In other spots, I’m making succession happen faster – I’m planting sugar maples, chinese chestnuts and black walnuts for later use. This is both a human and ecological process – my maples and nuts are in an area where soil remediation and smaller, quicker growing species provide me with some return now. But they are also a succession plant in a familial sense – my hope is that climate change will not have advanced so far as to prevent my children from tapping them and profiting from them in 30 years. I’m thinking ahead – I’ll still be here in 30 years, of course, I hope, but I’m also trying to make the property as productive as possible for my family in the longer term.
You can use succession to actually prepare a system that doesn’t currently support particular plants – remediating soil with plants is one of the obvious ones. Fungi and some plants will take up heavy metals, while other fix nitrogen and bring up trace minerals. For example, I undersow many of my annual vegetables with white clover, which provides a living mulch and a cover crop that really takes off after the annuals are harvested, holding soil, fixing nitrogen and getting ready for the next crop.

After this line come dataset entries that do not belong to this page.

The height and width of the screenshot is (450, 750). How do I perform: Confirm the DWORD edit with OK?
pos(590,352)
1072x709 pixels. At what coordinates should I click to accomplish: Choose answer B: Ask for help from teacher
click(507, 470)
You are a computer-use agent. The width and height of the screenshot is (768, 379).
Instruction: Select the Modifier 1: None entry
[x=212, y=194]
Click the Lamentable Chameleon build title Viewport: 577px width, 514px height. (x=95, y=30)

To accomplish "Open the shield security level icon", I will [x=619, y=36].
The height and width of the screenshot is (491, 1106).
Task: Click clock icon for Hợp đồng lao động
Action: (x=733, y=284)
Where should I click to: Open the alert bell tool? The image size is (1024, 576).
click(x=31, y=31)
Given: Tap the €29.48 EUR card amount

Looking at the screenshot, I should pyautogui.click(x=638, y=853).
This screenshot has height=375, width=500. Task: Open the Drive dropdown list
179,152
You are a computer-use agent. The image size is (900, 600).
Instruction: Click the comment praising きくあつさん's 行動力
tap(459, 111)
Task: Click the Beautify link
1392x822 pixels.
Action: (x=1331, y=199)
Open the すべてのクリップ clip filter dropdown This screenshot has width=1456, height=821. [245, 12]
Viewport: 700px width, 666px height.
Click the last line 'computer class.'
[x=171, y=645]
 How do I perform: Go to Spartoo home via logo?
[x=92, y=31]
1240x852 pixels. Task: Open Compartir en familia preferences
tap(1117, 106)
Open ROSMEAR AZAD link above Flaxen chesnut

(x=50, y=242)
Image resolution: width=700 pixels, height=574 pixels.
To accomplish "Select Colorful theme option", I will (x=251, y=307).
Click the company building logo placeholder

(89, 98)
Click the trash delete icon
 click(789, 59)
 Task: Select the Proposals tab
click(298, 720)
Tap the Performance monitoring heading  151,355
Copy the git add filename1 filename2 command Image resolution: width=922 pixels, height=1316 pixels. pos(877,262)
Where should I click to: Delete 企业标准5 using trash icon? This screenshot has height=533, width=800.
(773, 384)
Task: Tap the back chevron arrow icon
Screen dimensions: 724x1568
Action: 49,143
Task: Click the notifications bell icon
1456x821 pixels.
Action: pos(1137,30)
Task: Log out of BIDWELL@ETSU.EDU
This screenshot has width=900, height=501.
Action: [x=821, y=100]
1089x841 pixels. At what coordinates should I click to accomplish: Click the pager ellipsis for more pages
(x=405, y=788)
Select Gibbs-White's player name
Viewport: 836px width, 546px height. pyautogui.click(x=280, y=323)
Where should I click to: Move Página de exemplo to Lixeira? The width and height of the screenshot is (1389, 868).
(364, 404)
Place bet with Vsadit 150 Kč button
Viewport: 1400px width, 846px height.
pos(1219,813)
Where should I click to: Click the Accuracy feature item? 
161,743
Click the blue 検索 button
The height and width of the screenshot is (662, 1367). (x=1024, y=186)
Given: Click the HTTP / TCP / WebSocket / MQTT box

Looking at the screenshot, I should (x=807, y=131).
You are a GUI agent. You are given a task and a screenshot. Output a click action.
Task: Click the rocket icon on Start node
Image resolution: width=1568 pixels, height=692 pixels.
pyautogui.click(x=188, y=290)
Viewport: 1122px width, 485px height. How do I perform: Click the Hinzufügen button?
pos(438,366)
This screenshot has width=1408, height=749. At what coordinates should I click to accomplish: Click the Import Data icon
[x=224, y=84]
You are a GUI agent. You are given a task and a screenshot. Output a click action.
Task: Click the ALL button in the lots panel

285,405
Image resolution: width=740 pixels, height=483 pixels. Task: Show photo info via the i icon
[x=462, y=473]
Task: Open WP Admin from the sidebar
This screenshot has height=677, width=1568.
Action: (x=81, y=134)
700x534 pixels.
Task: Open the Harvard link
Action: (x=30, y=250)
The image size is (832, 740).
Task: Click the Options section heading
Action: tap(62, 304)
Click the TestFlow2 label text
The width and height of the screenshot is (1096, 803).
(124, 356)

But not only is succession a useful concept in making good use of space, but I think it is worth expanding the idea of succession into the larger concept of garden design – just as you think about what happens as your plants grow and age and change and move forward, you can think about yourself in your natural system (your home and land) and how your goals are likely to change over time.
For a couple in their late 50s, for example, garden succession might be a gradual move towards lower maintenence models, and towards more physically accessible gardens – so while now it is perfectly possible for them to hoe a garden set low, they might begin the process of double digging or building up two or three high beds a year, bordered with stone or recycled plastic lumber, to allow them to garden while sitting.
The same couple may anticipate that as events progress, their grown children and grandchildren might return home – and begin looking at their home as a place that could be subdivided to give everyone private space.
Another couple, young and renting, may expect to move one or several more times before settling down, so their eye to succession may not focus so much on their particular garden, but on establishing relationships in the larger community that will benefit them in the longer term – perhaps they will want to work on expanding the local civic engagement with the food system, or building a network of community gardens. Certainly, they may want to pick up skills.
If they are living in a community where they have no close family ties, they might think about how developing “chosen family” in their community may be helpful if they choose to have children, or stay in the long term – perhaps they will want to find opportunities to meet people from other stages of life and connect with them, rather than socializing primarily in their own age group, because they are thinking about how their needs will change as they grow.
A family with young children may want to look at their space and their community with an eye to the day when their children need to make some money or learn a skill set. A single person in their 60s may want to begin looking at combining resources with a young couple or another elder to ensure a measure of security.
In the end, thinking of life, plant and human, as having a set of logical stages of succession is helpful to me because there’s so much we can do to pave the way for the next thing, the next step, or to speed things along when we haven’t prepared as much as we may want to.